Organising the house valuation
Preparing for a house valuation can be difficult. The decision to put your house up for sale and move is probably one of the biggest you will make in your life. The process of selling you house all starts with an initial house valuation, and this is often the stage that many people hold their breath as they find out what their house is truly worth. Whilst a house valuation can sometimes compromise of factors beyond your control (e.g. the area you are selling in), there are definitely things you can do to help or present your house in a better way. In this article we look at some of these points.

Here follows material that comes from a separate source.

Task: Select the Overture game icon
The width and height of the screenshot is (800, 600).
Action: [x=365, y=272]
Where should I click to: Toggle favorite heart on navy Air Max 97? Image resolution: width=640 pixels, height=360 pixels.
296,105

When are you deciding to move? Selling in the middle of a recession or in the cold winter months probably isn’t the best idea (but that doesn’t mean to say that houses don’t sell during these times, and sell well, too!). Confidence in the market and economy can vary widely, and it is a good idea to keep this in mind and capitalise on the ‘good times’. This can affect your house valuation in a positive way.
2) Inner presentation
How your house is presented can make a very important difference to your house valuation. No one likes a house which is dirty or full of clutter as it gives off an unsavoury impression. Not only can this put off potential buyers, but it can also affect the valuer, resulting in them giving you a lower amount.

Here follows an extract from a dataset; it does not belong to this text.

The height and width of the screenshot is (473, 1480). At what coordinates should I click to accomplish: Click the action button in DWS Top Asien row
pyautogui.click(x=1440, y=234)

Following from the above it is a common misconception that it is just the bricks that sell a house and give it its worth. When you move, you will take all of your possessions with you; but many things will remain – the kitchen and its working area, the bathroom etc. If these are dated, heavily damaged, or unappealing in some way, your house valuation is likely to suffer. These days, it doesn’t cost much to spruce a house up where its needed and, whilst you may not like the idea of spending money, ultimately you will get this back (and probably more) in your house valuation estimate.
Many people forget the outside, but this should not be forgotten. Remember that first impressions count, and the exterior of the property will be the first thing anyone sees when viewing your house. The same is true of the person giving you the house valuation. Ensure any gardens are maintained, driveways cleared of excessive weeds and paintwork on the front of the property is attended to. All these things can make a big difference.
5) Ask questions
It is a good idea to make sure you leave yourself enough time to have the house valuation, rather than it being a quick appointment during your lunch hour. This is an important step and you’ll want to make sure you take your time. Have a list of questions you may like to ask as this can often make things much clearer.
6) Be sensible
It is perfectly natural to want the best and highest price for your house, and estate agents are well aware of this. Therefore, if you feel slightly unhappy with your house valuation quote, discuss this with the valuer – they should be able to set your mind at rest as to how they arrived at their figure. However, remember to be sensible. Theoretically, you can put your house up for sale for whatever amount you like, but a wise person will take account of the result of the valuation.
We hope that this article has provided you with some invaluable tips, and given you greater confidence when deciding to get your home valued. Good luck!